- Reading text:
==============================

From Joyce’s Giacomo Joyce:
E col suo vedere attosca l’uomo quando lo vede.
(And with her sight, she attacks the man when she sees him.)
An Original Haiku:
Evil-eyed Basilisk/
Threatens death with poisoned glance/
“Lover” turned menace/
The eyes have it in this canto as Giacomo ferments into Ulysses. There are alms for a blind beggar in the prose poem, a lame veteran, and a blind stripling in the novel.
Joyce emerges from the opulent home of Baron Ambrogio Ralli, host to the city’s society. The Ralli House neighbors the residence of wealthy Annie Schliemer. For some, Annie contends as a possible identity of the “Dark Who,” along with Amalia Popper and Emma Cuzzi.
The area is plush, and a blind beggar might think this a good “sit” for his trade. Restaurant servers say that working-class patrons are more likely to leave good tips than the very wealthy. However, Trieste is a European city where tips are not entitlements but where citizens embrace personal responsibility for the poor. [In Valencia, I overheard a woman leaving a market apologize to a beggar because she had no cash for his paper cup. She promised to return immediately with coins. I choose to believe that she did. The exchange unfolded practically in the shadow of the Basilica de la Virgen de los Desamparados, Basilica of the Virgin of the Forsaken.]
Until his birthday in 1914, Joyce was the blind beggar in his most precarious financial state. After A Portrait’s serialization in The Egoist began, the Joyces found at least occasional relief until Jimsey could manage to binge away his good fortune on bar bills, dinners hosted, clothing, entertainment, ostentatious boons to beggars, and the occasional payment of past-due accounts. The subsequent patronage that allowed Joyce to produce Ulysses transmogrified him from the blind beggar into the blind stripling, stricken but known to have the mystical power to tune a tree stump, baling wire, and human bones into the piano (or the novel) that reveals the human soul.

==============================

- Records for this exercise:
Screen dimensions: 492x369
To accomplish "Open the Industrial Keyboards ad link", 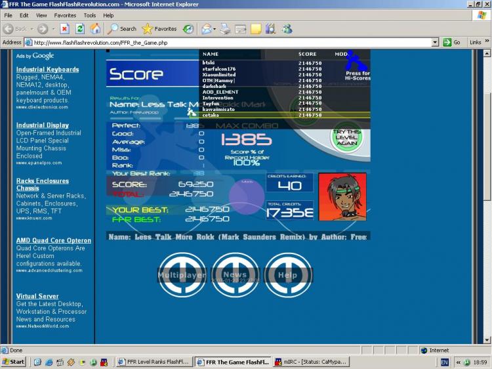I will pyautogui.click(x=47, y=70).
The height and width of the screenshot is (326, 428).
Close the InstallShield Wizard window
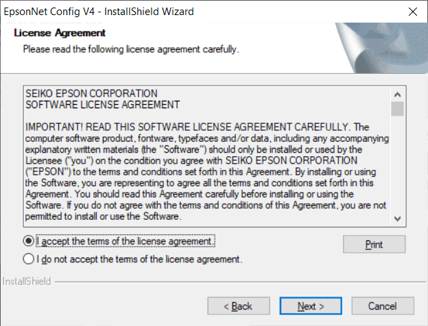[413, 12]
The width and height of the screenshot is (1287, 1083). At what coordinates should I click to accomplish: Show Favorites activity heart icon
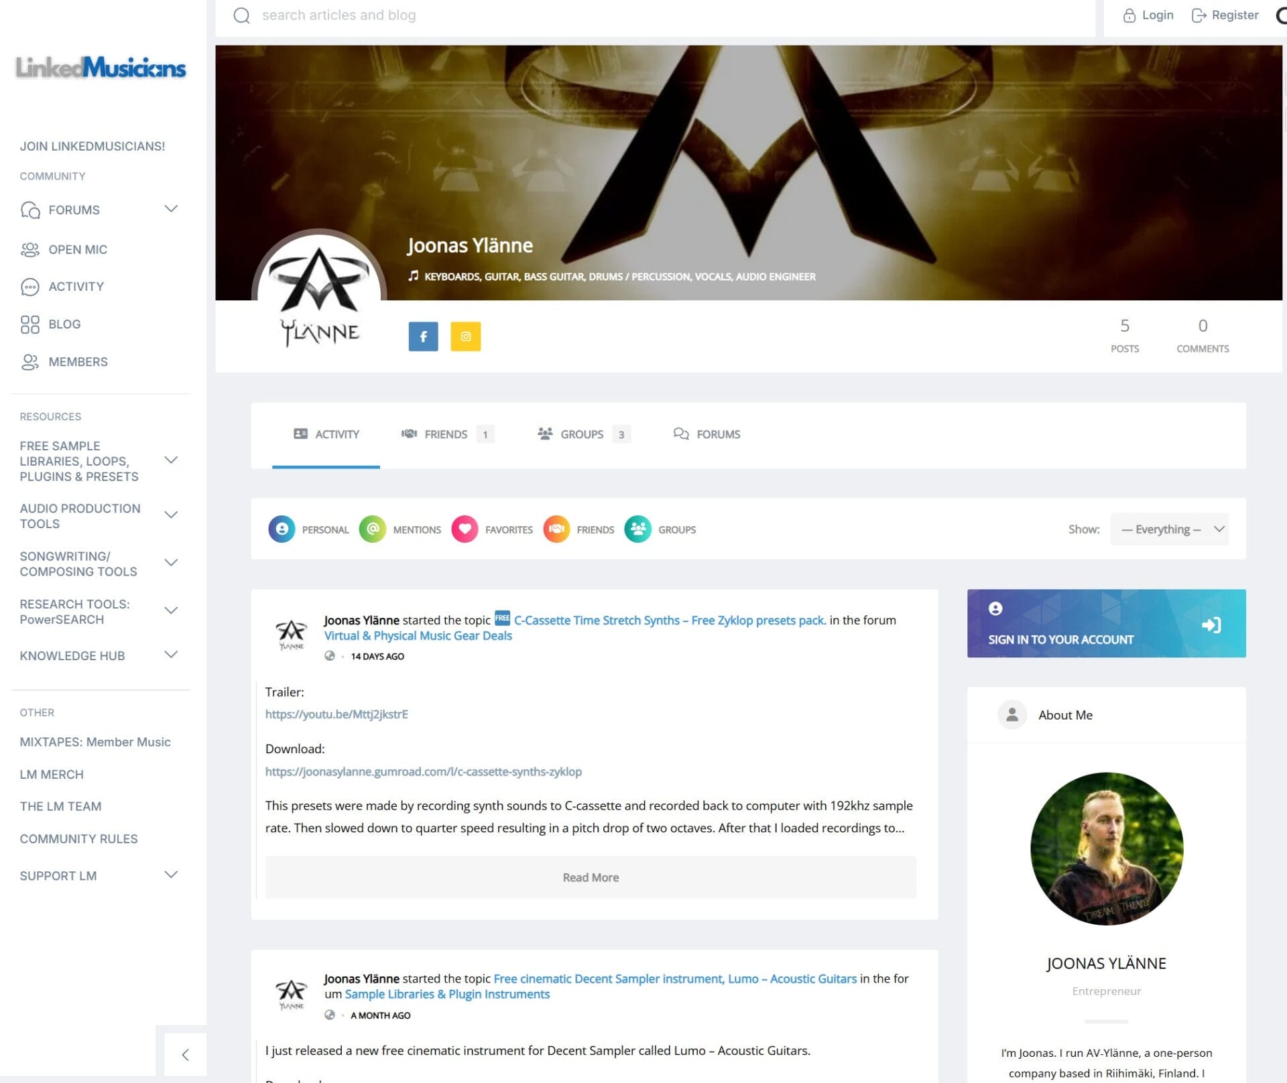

==============================

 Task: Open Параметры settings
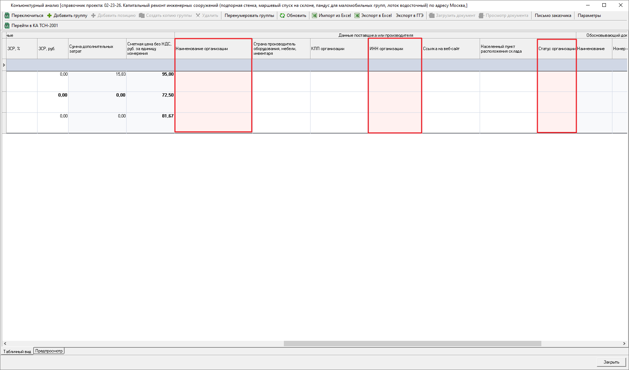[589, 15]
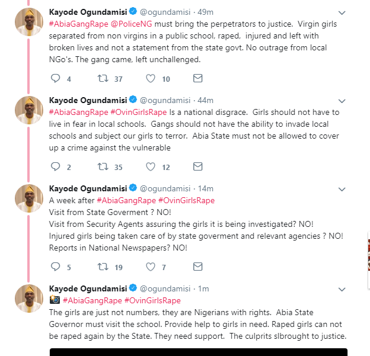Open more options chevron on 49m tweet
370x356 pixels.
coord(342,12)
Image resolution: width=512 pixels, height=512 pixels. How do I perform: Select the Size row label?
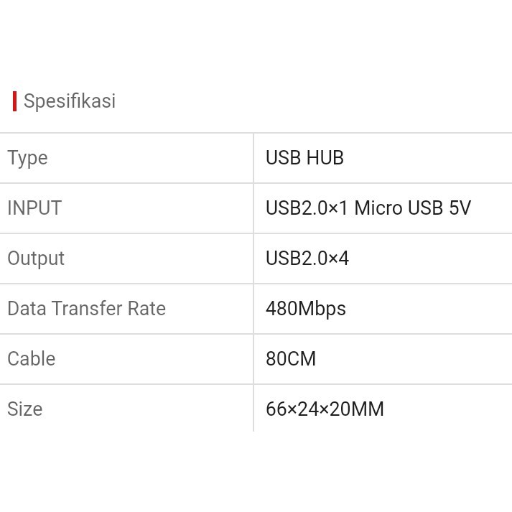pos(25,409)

==============================

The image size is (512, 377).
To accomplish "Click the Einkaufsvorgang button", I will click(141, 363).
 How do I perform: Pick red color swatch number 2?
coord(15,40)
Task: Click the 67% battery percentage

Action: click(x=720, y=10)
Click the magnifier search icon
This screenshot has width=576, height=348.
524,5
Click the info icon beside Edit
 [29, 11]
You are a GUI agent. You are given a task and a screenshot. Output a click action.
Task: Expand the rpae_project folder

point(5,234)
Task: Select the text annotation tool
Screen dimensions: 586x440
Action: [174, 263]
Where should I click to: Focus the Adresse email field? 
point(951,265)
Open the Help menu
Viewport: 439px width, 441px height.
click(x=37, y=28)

==============================

- Directives:
a) In the entries, from the line containing "Image resolution: width=512" up to and including the line containing "pos(25,409)", substitute "Color" for "Size" and write out only those lines with everything else unchanged, omitting the pictures.
b) Continue the essay on Joyce's Giacomo Joyce and its blind beggar from the point at which it stops.
The text on Joyce and the entries are unrelated, separate material.

- The replies:
a)
Image resolution: width=512 pixels, height=512 pixels. How do I perform: Select the Color row label?
pos(25,409)

b)
In this incident from Giacomo Joyce, the poet, momentarily flush with cash and delight, finds himself eye to eye with the SHE who now despises him. SHE has become the black-eyed basilisk, a reptile that kills with a poisonous glance. She tosses a favor to her former teacher too by turning suddenly on her heel, avoiding eye contact, and by doing so, spares his life.
Images and phrases from Giacomo Joyce, like the seed of almsgiving so important in Judaic Law, often reroot in Ulysses. The precept of Tzedakah, or philanthropy, benefits the giver and recipient at least equally. As a frequent canny recipient of charity, this must have delighted Joyce.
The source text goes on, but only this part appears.